Eso mismo, ¿para qué?

No hay respuesta clara aún. Ellos lo quisieron hacer porque era un símbolo de su país que desapareció y recuperarlo tenía un valor sociocultural importante. Pero desde otro punto de vista, si esa especie desapareció quizás no tendría sentido traerla de vuelta, sino más bien proteger lo que ya existe y evitar que se pierdan más especies. Si este proyecto resulta, podríamos tener miles de proyectos detrás que intentarán hacer lo mismo con otras.

De todas formas la pérdida de especies tiene múltiples causas, cambio de uso de suelo, contaminación, cambio climático, avance de ciudades, pero la mayoría son antrópicos, y las soluciones a un problema global están viniendo únicamente de la ciencia, ¿cómo está la comunicación con otros actores sociales involucrados?

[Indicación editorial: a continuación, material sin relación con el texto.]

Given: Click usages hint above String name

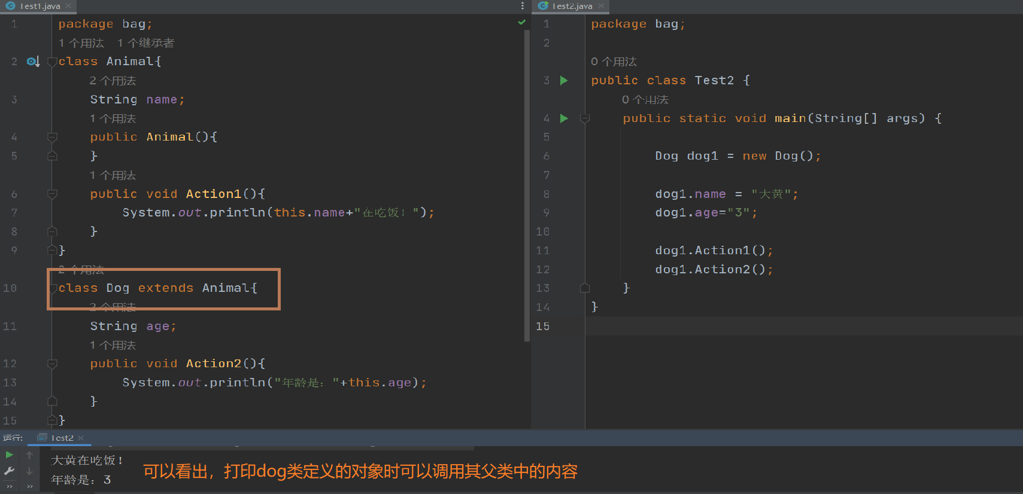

Hay una brecha entre lo que entendemos desde la comunidad científica como biología sintética, y lo que entiende y quiere la sociedad de la biología sintética. Se crea un concepto de ciencia ficción al respecto, donde aparecen incluso algunos que postulan revivir a los dinosaurios. Obviamente que ese no será el objetivo, estos proyectos requieren cientos de millones de dólares de financiamiento y tiene que haber alguien que esté dispuesto a pagarlo, y estas ficciones sólo aumentan esta brecha entre los verdaderos alcances de la disciplina y las expectativas generales. Esta etapa es de afinación de métodos, hay errores que mejorar y mucho que aprender, pero el costo es alto y si no hay objetivos claros, no se justifica.

¿Qué está haciendo la comunidad científica para reducir esa brecha?

La idea de la reunión en Cambrigde era juntar la comunidad de biólogos moleculares con los conservacionistas, unas 60 personas. Las principales preocupaciones de los conservacionistas eran más bien desde el punto de bioseguridad, algunos piensan que lo que uno hace no es suficiente para evitar riesgos que podría tener la aplicación de la biología sintética. La primera conversación estuvo en torno a este tema y la conclusión es que se necesita mayor regulación para contener los riesgos posibles de estas aplicaciones.

Fue interesante porque se pareció mucho a la reunión que se llevó a cabo en los años 1970 cuando se descubrió el ADNr, varios investigadores se juntaron para ver los alcances de la tecnología y hasta dónde se podía llegar, y así nació la bioseguridad, por autorregulación y en forma preventiva. Ahora hablamos de organismos que serán modificados a mayor escala, con mayor número de genes, y en teoría habría mayor impacto, y hay que estudiar las posibles consecuencias, los dilemas éticos y por sobre todo la finalidad de llevar a cabo un determinado estudio. Si vamos a re-introducir a una especie extinta no lo hará en su medio original, podría generar cambios en el ecosistema, para algunos, innecesario.

Y qué piensas, ¿vale la pena traerlos de vuelta?

Personalmente no. No le veo finalidad práctica, no le veo utilidad. Es más bien algo sentimental o casi de culpa al respecto, pero estando del lado de la biología sintética creo que hay que tener resguardos con decir que podemos traer especies sin cuantificar los posibles efectos. Es preferible ser preventivos, y me gustaría que se invierta más en evitar que se extingan especies de la lista roja, con ayuda de la biología sintética, a traer otros del pasado.